Provide user-friendly codes and algorithms written using GROMACS/CHARMM APIs for statistical analysis of conformational ensembles
This project provides computational tools and methods to analyze conformational ensembles of biomolecules, as well as their assemblies, such as those obtained from molecular simulations.
(A) PROTEINS: The molecular understanding of the functional regulation of proteins requires assessment of various states, including active and inactive states, as well as their interdependencies. For several proteins, their various states can be distinguished from each other on the basis of their minimum energy 3D structures. For many other proteins, like GPCRs, PDZ domains, nuclear transcription factors, heat shock proteins, T-cell receptors and viral attachment proteins, their states can be distinguished categorically from each other only when their finite-temperature conformational ensembles are considered alongside their minimum-energy structures.
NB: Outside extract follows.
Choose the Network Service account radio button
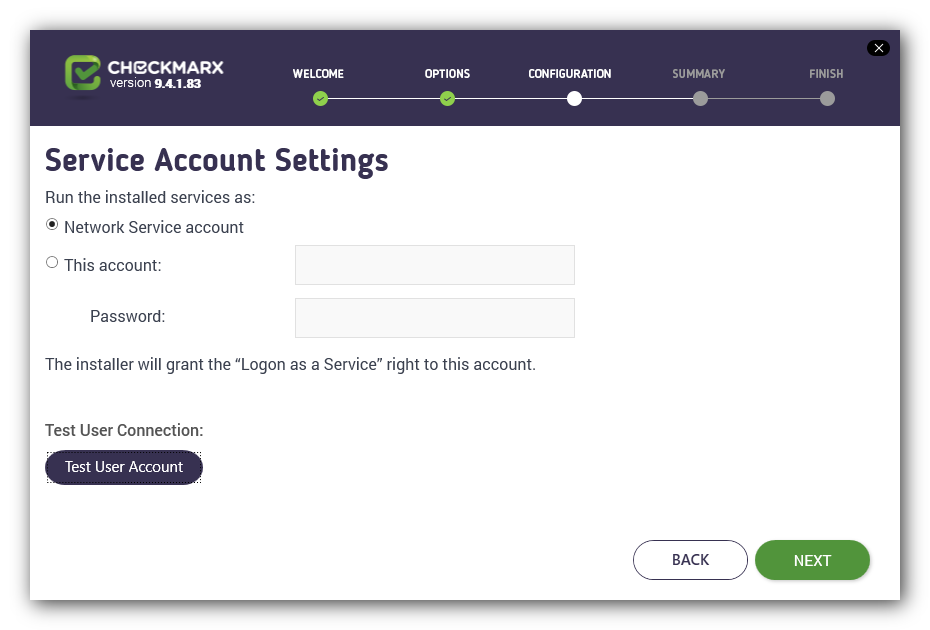Image resolution: width=930 pixels, height=630 pixels. click(x=52, y=225)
We are developing tools/methods for:
(A1) Direct comparison of conformational ensembles - The traditional approach to compare two or more conformational ensembles is to compare their respective summary statistics. This approach is, however, prone to artifactual bias, as data is compared after dimensionality reduction. The proper way to compare ensembles is to compare them directly with each other and prior to any dimensionality reduction. g_ensemble_comp is a tool we have developed that does just that and reports the difference between ensembles in terms of a true metric defined by the zeroth law of thermodynamics.
(A2) Prediction of allosteric signaling networks - method under development.
(B) LIPID MEMBRANES: The surface area of a lipid bilayer is related fundamentally to many other observables, such as thermal phase transitions and domain formation in mixed lipid bilayers. We have developed g_tessellate_area to compute the 3D surface area of a bilayer using Delunay tessellation.